National disability charity United Response is launching its 2015 accessible voting campaign, Every Vote Counts, during a reception at the House of Commons today, sponsored by Dame Anne Begg MP.

United Response’s Every Vote Count campaign aims to increase political awareness, active citizenship and legal entitlement to voting amongst people with learning disabilities and those who support them, in the run up to the General Election, by making politics and voting easier to understand. 

By choosing to launch the campaign in the House of Commons, United Response is directly targeting MPs.  There are 1.5 million constituents in the UK who have a learning disability, the majority of whom have never voted.  

Broadcaster and United Response’s President Martyn Lewis CBE will host the proceedings and welcome speakers including sponsor Dame Anne Begg MP, Rt. Hon. Paul Burstow MP, Kate Green MP and Deputy Speaker Eleanor Laing MP.  Each speaker will take the opportunity to explain their views on the importance of political participation amongst people with learning disabilities. All those attending the reception will also have the opportunity to hear directly from two people with learning disabilities; Ian Coley who is supported by United Response and Jermaine Williams who works as a UR Consultant. They will be speaking about why voting is important to them during a question and answer session invigilated Martyn Lewis CBE.

Both Ian and Jermaine explain here in a short video why the Every Vote Counts campaign is important to them.


In the video Jermaine explains why accessible easy read resources, which use simple sentences and helpful images, make things easier for him to understand:

“I think easy read will help people to vote.  I read the easy read magazine and it makes it easier for me.  I am understanding the news better.  It will help other people like me start to understand the government more.”

Ian said: “Just talk to people, you can actually explain to them what politics is all about.”

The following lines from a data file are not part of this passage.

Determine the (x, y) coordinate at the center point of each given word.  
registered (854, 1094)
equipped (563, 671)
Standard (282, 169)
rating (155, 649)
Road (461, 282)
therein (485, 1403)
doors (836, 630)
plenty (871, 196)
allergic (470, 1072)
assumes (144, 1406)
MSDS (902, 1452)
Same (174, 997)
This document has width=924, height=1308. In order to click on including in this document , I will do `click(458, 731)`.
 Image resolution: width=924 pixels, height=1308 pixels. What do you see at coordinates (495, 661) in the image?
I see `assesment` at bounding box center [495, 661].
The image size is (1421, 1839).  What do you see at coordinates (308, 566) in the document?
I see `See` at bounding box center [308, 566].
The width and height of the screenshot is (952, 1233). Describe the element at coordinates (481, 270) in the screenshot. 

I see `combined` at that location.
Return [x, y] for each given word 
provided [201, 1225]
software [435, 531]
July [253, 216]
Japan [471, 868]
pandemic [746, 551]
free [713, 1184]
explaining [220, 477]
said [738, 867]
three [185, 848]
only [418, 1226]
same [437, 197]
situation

Research carried out in 2007 by United Response amongst the people it supports showed that, despite people with learning disabilities having the same right to vote as everyone else, only 1 in 8 voted in the 2005 General Election.  Through successful campaigning by United Response and other learning disabilities organisations, this increased to 1 in 3 at the 2010 election, but this was still far below the turnout of the general population. 

A recent survey of people with learning disabilities who subscribe to United Response’s award winning accessible news magazine, Easy News, found that 58% of subscribers felt that politics made a difference to their lives.  However, the single most important question asked was, “Are you planning to vote in the 2015 elections?”  A huge 82% of Easy News subscribers said yes they are planning to vote, with a further 14% still unsure. 

The survey also indicated that nearly a third of the respondents want access to easy to understand information about the candidates and their political parties, highlighting a lack of accessible information as a key barrier facing people with learning disabilities when using their vote.

Every Vote Counts starts the process of removing that barrier; United Response has taken over 40 years’ experience of supporting people with disabilities and produced a brand new set of easy read resources and accompanying website that make politics and voting easy to understand, as well as explaining how politics affects all our daily lives.

Take a look at the Every Vote Counts website

The new Every Vote Counts website also has a dedicated section which explains how MPs and their parties can make information accessible to constituents with learning disabilities.

Shan Nicholas, United Response Interim Chief Executive, said ahead of the launch,

“By launching our Every Vote Counts campaign in the heart of Westminster, we are starting the process of ensuring that, not only the people we support but the wider population of 1.5 million people with learning disabilities, achieve voting parity in the forthcoming General Election.  We know that people with learning disabilities want to vote; by providing easy ready materials MPs can ensure that they really do engage with this important, but too often neglected, group of constituents.”

“United Response calls upon all political parties to remove the barriers for people with learning disabilities to engage in the debate by producing accessible manifestos and candidate profiles."